ESTRATTO SCELTO —
◆ ◆ ◆ ◆ ◆ ◆ ◆
Fin dall’antichità il mondo magico di Onyrism (se avete altri suggerimenti per il nome sappiate che sono disponibilissima e lieta di sostituirlo!) ha avuto una sola regola: le guardiane dei sogni, sovrane incontrastate di ciò che avviene mentre l’intero regno dorme, sono scelte dal Fato e dal Fato soltanto perché il loro potere, in una terra dove i sogni che bruciano di una passione autentica hanno il potere di realizzarsi, è troppo grande per poter essere veicolato da qualunque creatura.
Dopo secoli di pace e di giustizia, però, la nube del malcontento era calata sulle teste degli abitanti di Onyrism poiché ogni popolo di questa terra magica, elfi, streghe, draghi, ninfe e molte molte altre razze fantastiche, aveva cominciato a sospettare che la Guardiana, in quanto appartenente ad Onyrism, avrebbe potuto correre il rischio di essere influenzata dai desideri e dalle richieste dell’una o dell’altra popolazione. Fu allora deciso di cercare, per una e una sola volta, sulla Terra una nuova prescelta che, da quel momento in poi, avrebbe portato con sé la sua succeditrice, sempre crescendola lontano da ogni sospetto di corruzione. Erano state allora scelte due bambine, notate dall’elfo più saggio per la capacità della più piccola di disegnare mondi così simili a Onyrism e della più grande di inventare storie fantastiche a partire da quei dipinti: rispettivamente Giuseppina e Guglielmina. La prima crescendo si era rivelata buona, gentile e altruista mentre la seconda, man mano che la sua fantasia infantile andava esaurendosi, aveva cominciato a provare invidia per l’infinito talento della sorella. Così, anche se entrambe erano state ammesse al mondo magico, solo Giuseppina era diventata la Guardiana dei sogni.
◆ ◆ ◆ ◆ ◆ ◆ ◆
CONTENUTO DEI DATI —

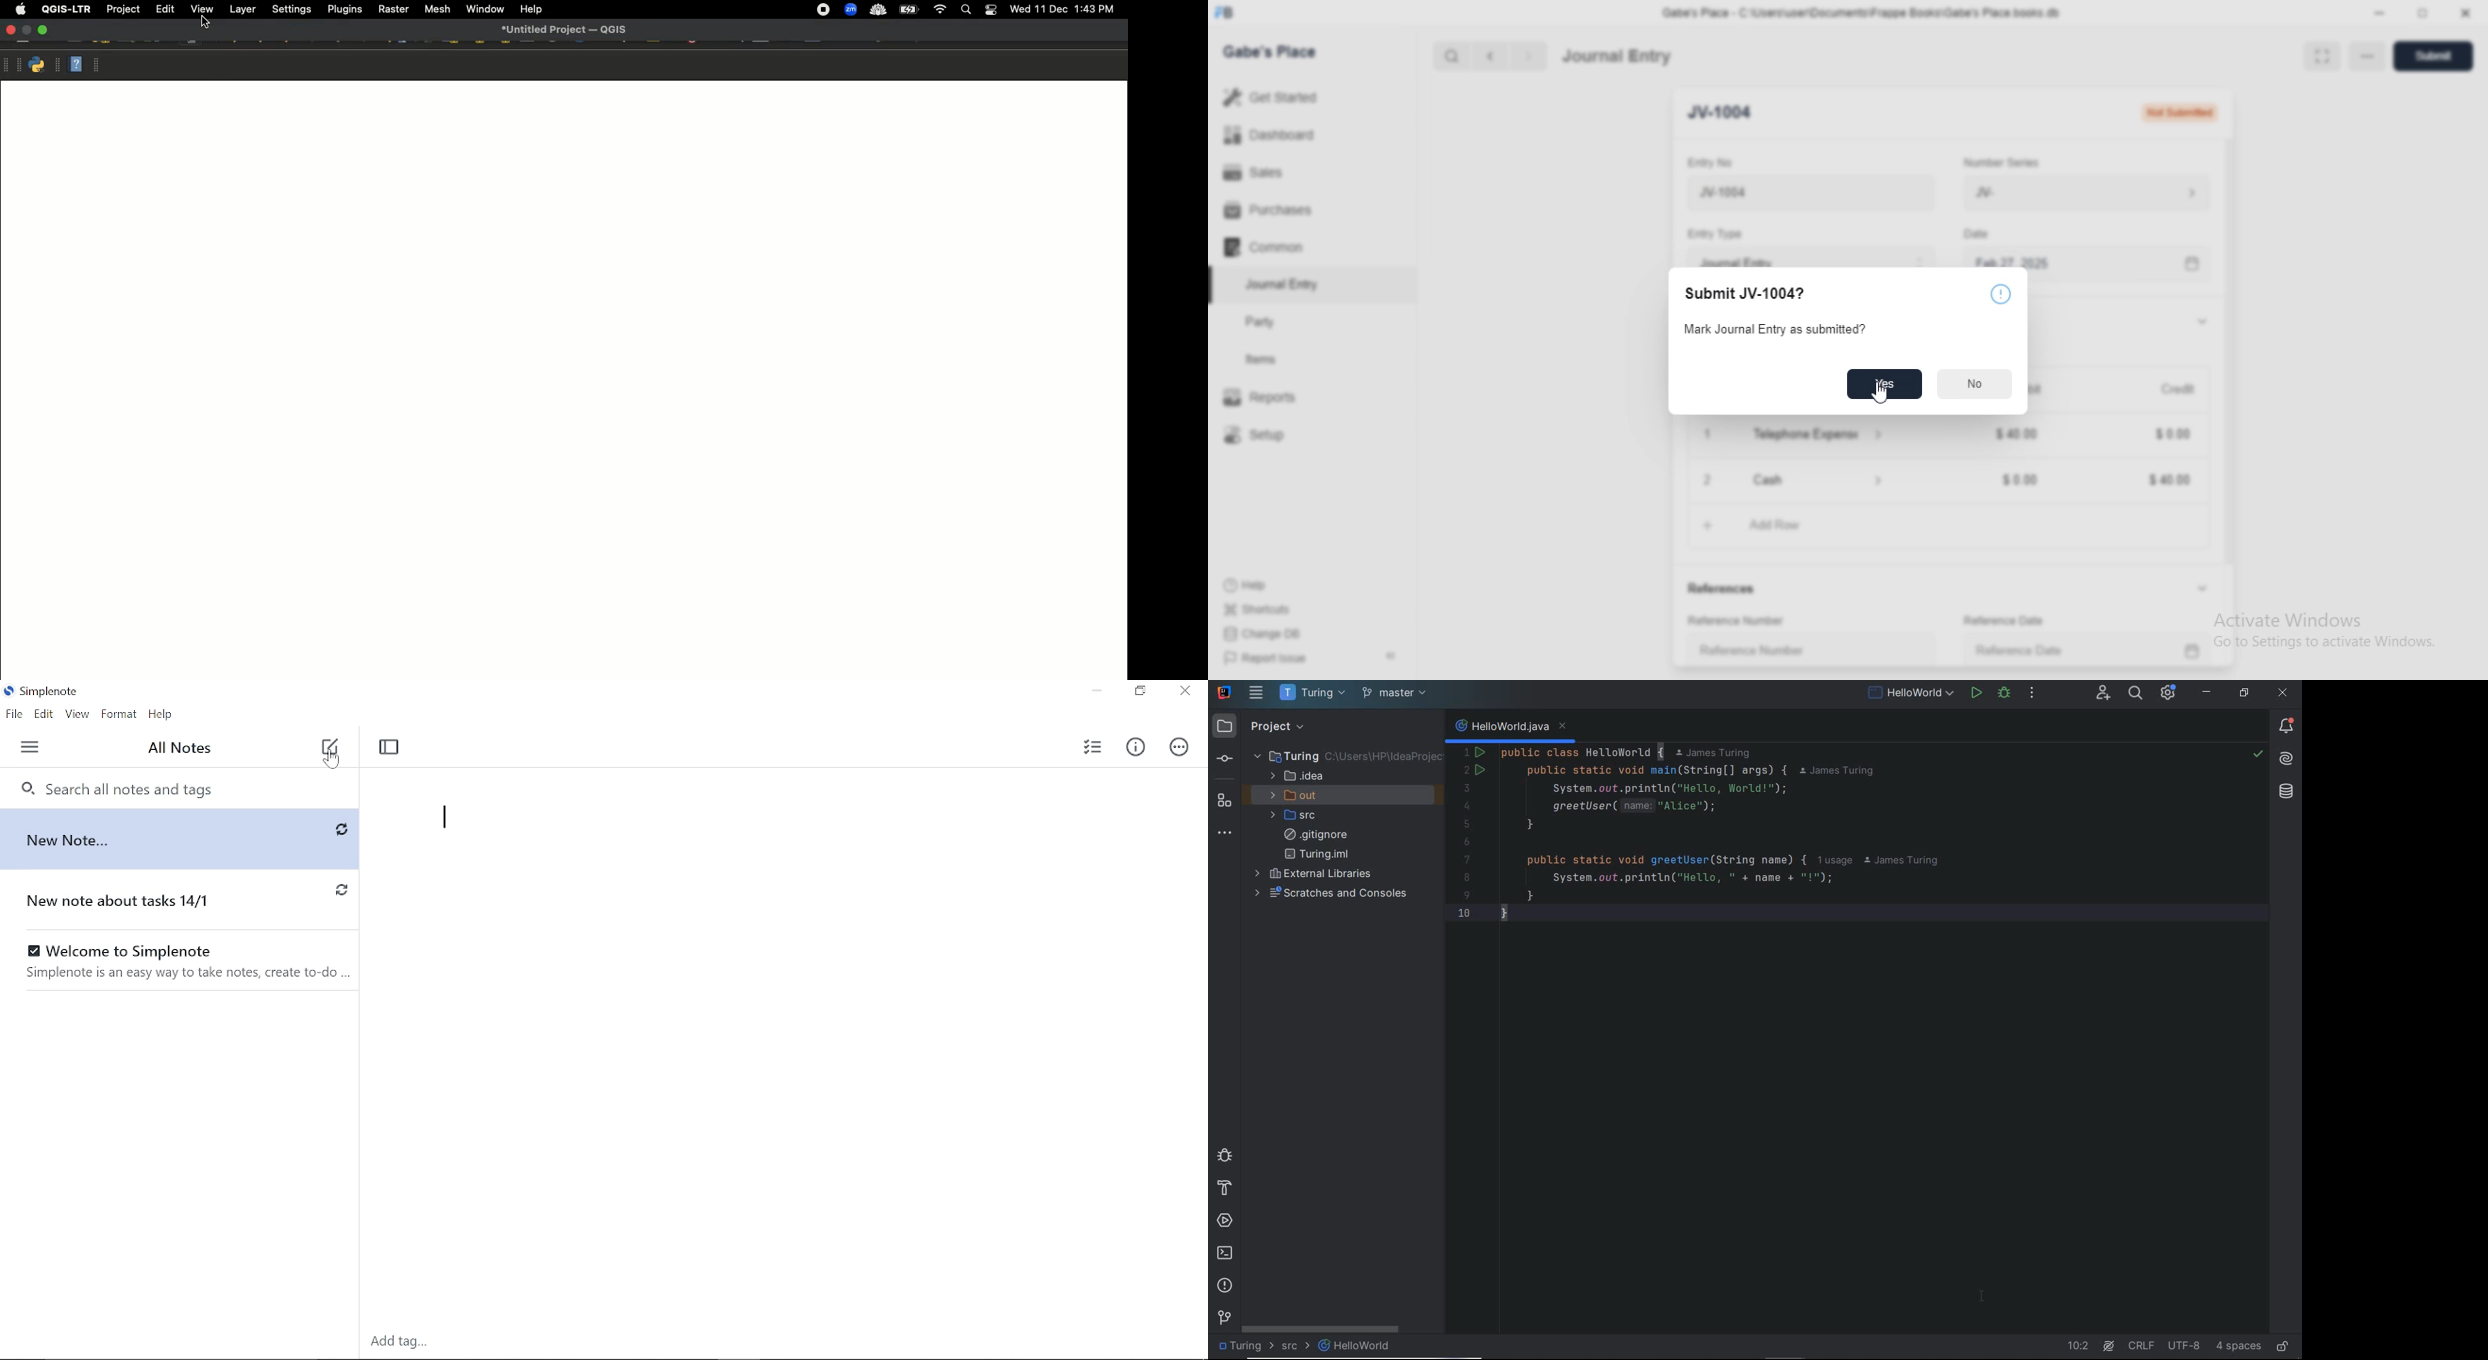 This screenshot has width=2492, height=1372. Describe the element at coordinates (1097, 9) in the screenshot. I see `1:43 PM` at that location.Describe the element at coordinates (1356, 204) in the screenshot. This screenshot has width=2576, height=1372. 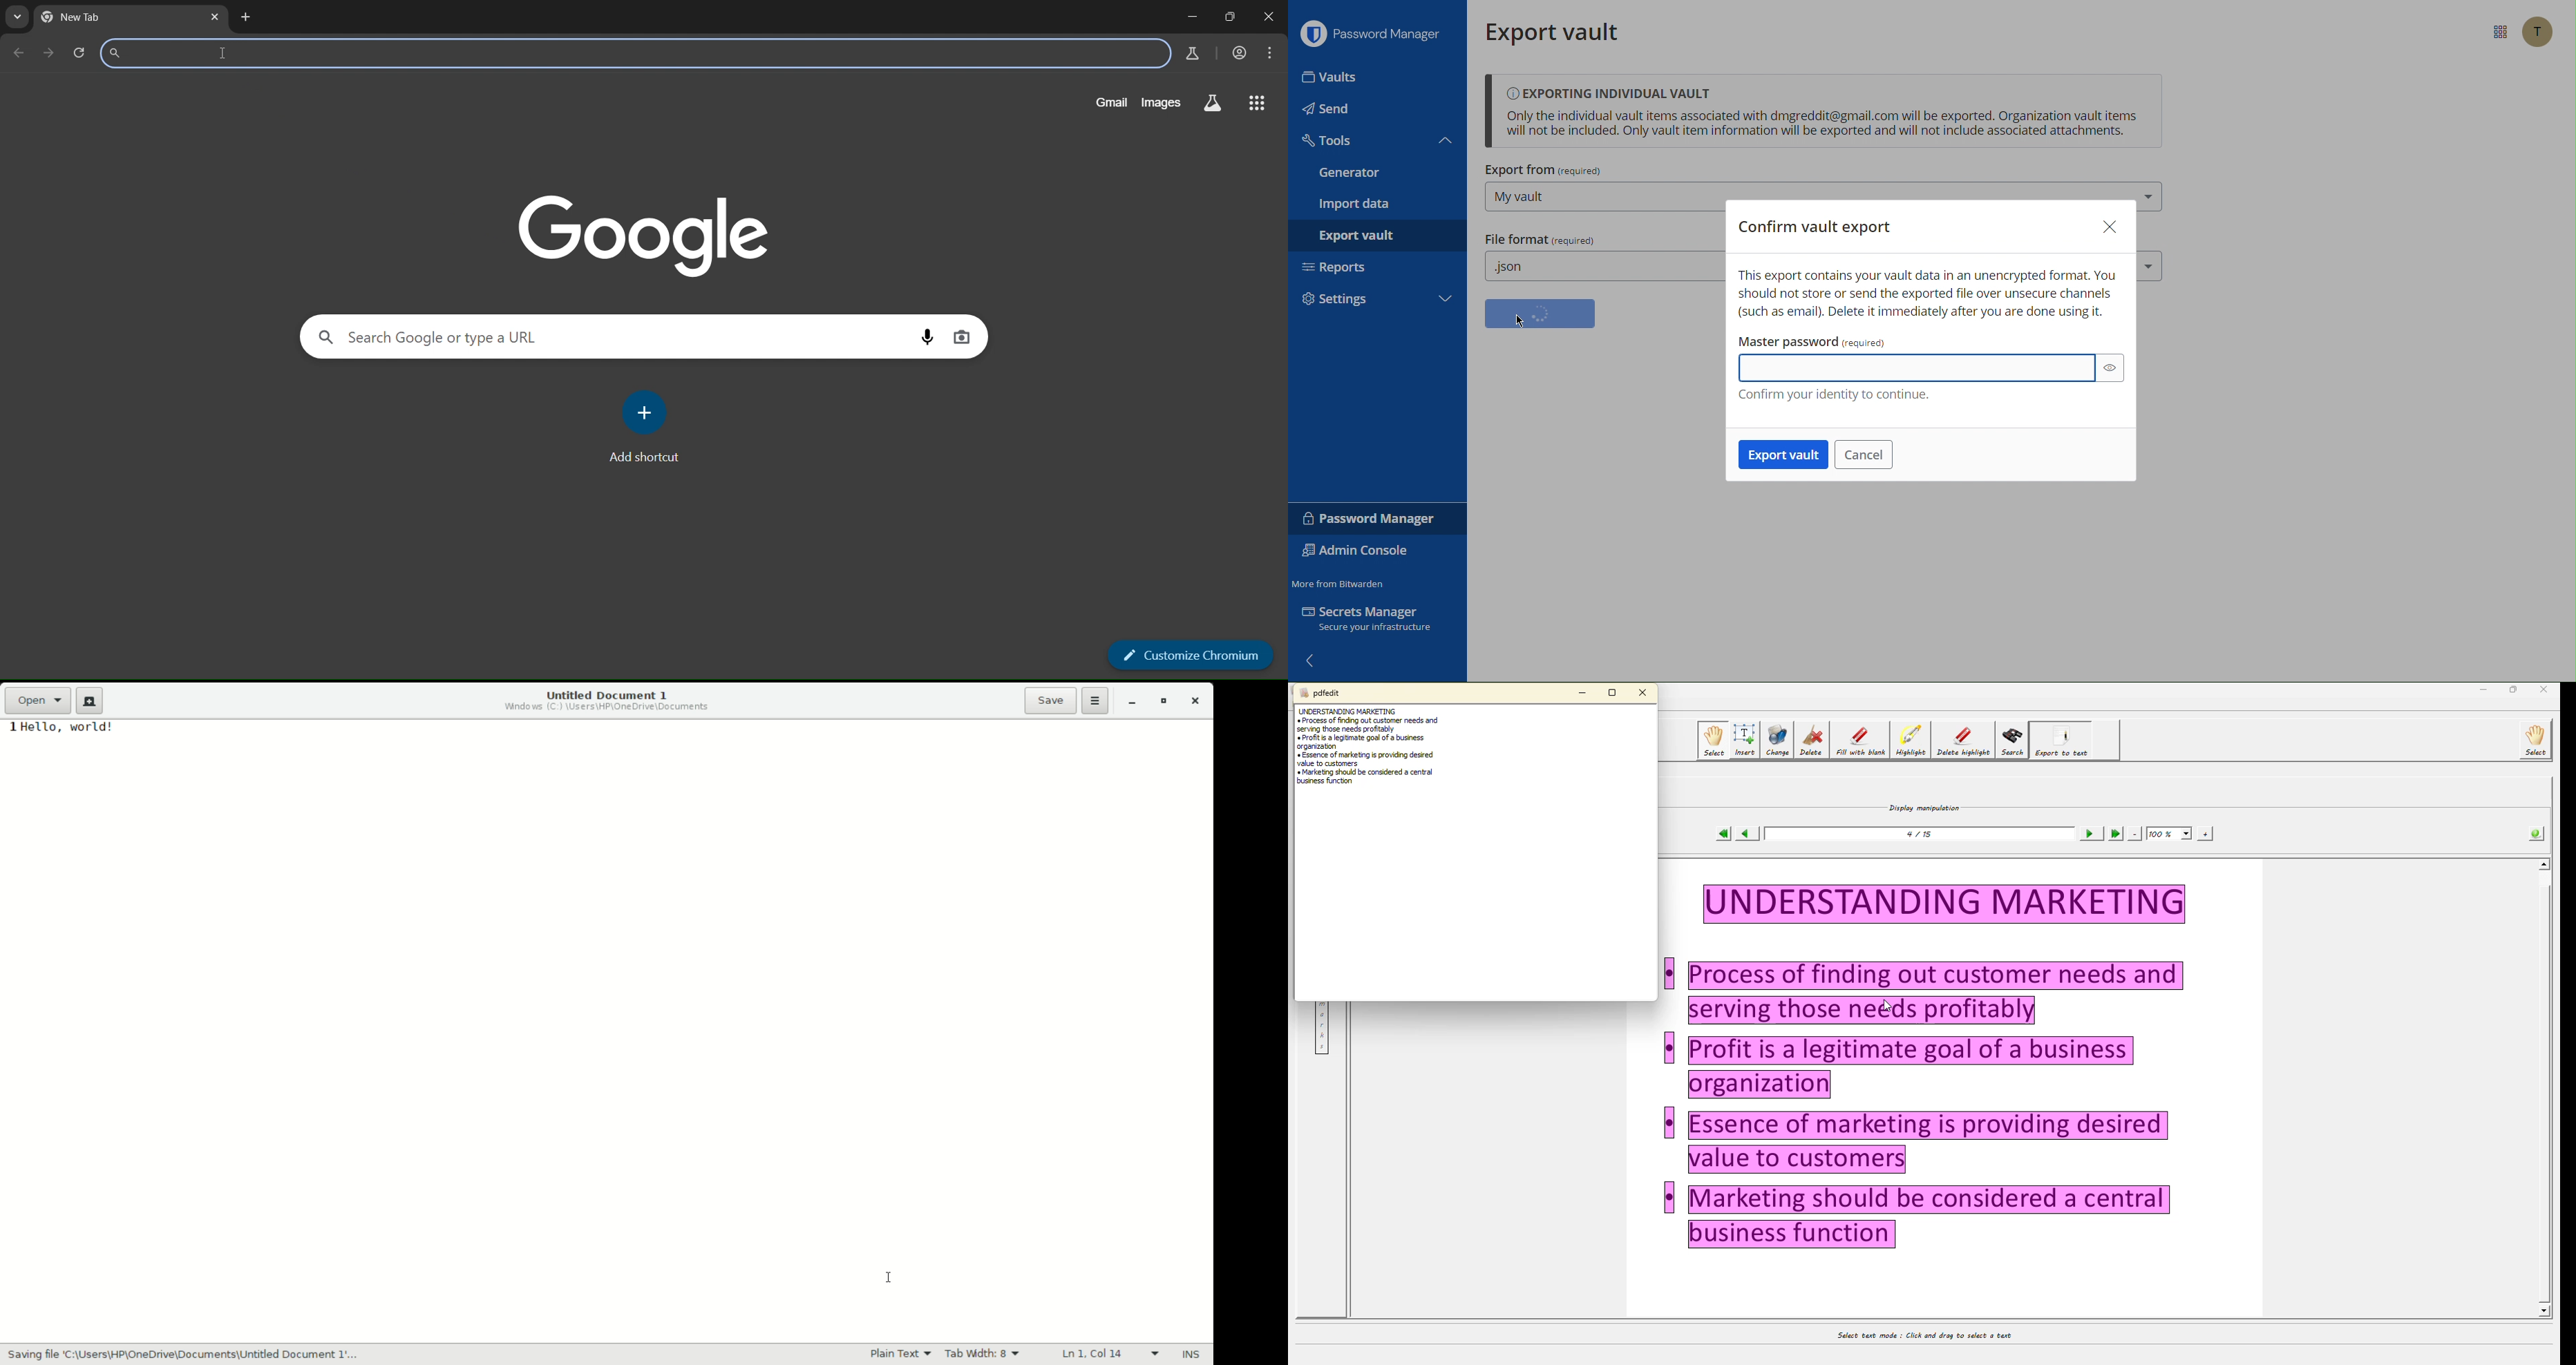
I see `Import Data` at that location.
◆ ◆ ◆ ◆ ◆ ◆ ◆
COMPITO 1 — Indica se ciascuna affermazione concorda con il brano su Onyrism, rispondendo sì o no e citando alla lettera le parole del brano che lo stabiliscono: (a) le guardiane dei sogni sono scelte unicamente dal Fato; (b) Guglielmina era la più piccola delle due bambine; (c) soltanto Giuseppina fu ammessa al mondo magico.
COMPITO 2 — Riproduci fedelmente la parte del brano su Onyrism che inizia con le parole "Fin dall’antichità il" e si chiude dopo le parole "da qualunque creatura.".
I dati provengono da una fonte diversa.

RISPOSTA 1 —
(a) Sì: "sono scelte dal Fato e dal Fato soltanto".
(b) No: "della più piccola di disegnare mondi così simili a Onyrism e della più grande di inventare storie fantastiche a partire da quei dipinti: rispettivamente Giuseppina e Guglielmina".
(c) No: "anche se entrambe erano state ammesse al mondo magico".

RISPOSTA 2 —
Fin dall’antichità il mondo magico di Onyrism (se avete altri suggerimenti per il nome sappiate che sono disponibilissima e lieta di sostituirlo!) ha avuto una sola regola: le guardiane dei sogni, sovrane incontrastate di ciò che avviene mentre l’intero regno dorme, sono scelte dal Fato e dal Fato soltanto perché il loro potere, in una terra dove i sogni che bruciano di una passione autentica hanno il potere di realizzarsi, è troppo grande per poter essere veicolato da qualunque creatura.